Montserrat was never a classic fly-and-flop Caribbean getaway, thanks to all that black sand. But the continuing seismic activity presents a greater challenge. While volcano tourism has perversely opened up a profitable niche market, the Montserratians are working hard to provide other inducements for visitors.
One idea is activity holidays. Hiking and birdwatching are established pursuits and continue in the two intact mountain ranges, the Silver and Centre Hills. But Zekie's Horseback Riding Tours, which set up business earlier this year, is one of the newer offerings, including in its programme a trot across the volcanic wastelands of the Belham Valley. And a new diving centre, Scuba Montserrat, is providing excursions to the island's dive sites – which have been enhanced by the rockfalls – while hedging its bets with sidelines such as boat tours guided by locals who will regale their experiences of the eruptions.

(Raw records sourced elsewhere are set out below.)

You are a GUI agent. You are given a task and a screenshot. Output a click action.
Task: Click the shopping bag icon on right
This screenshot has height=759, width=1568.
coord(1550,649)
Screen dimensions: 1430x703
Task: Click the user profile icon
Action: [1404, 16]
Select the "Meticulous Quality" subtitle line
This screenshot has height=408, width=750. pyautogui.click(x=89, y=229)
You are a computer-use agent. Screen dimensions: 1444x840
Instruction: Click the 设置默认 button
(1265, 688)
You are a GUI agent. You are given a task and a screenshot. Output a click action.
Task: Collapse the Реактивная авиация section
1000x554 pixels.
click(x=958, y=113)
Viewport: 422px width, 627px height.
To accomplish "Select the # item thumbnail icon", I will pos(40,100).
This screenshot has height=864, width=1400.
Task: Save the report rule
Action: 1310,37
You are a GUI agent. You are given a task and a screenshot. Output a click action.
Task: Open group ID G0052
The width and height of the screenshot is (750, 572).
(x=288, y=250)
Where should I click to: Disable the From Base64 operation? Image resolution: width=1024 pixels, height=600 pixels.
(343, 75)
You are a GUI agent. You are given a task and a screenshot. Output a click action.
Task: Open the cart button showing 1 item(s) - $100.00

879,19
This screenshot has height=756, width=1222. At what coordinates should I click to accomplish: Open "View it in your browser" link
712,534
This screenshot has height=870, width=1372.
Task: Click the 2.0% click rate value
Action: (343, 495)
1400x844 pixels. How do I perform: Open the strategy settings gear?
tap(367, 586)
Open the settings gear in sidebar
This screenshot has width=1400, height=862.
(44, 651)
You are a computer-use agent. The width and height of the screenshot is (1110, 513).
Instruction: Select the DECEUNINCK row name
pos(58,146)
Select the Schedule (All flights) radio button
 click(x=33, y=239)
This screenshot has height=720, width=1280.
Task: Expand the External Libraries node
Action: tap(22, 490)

Meanwhile, an urban centre is being developed at Little Bay, promising a museum, hotel, shops and a marina. This comes on top of other post-volcano projects, including the Montserrat Cultural Centre, built with funds raised by Sir George, a cricket ground, and a new football pitch paid for by Fifa.
All these efforts would have been hobbled by the inaccessibility of the island but for this month's welcome changes. The opening of a new airport in the north in 2005 spelt the end of the boat from Antigua and meant the only connection could be made on Winair's 25-minute air service. Running just four times a day and using a 19-seater Twin Otter, that capped visitors at 76 a day and allowed little capacity for luggage.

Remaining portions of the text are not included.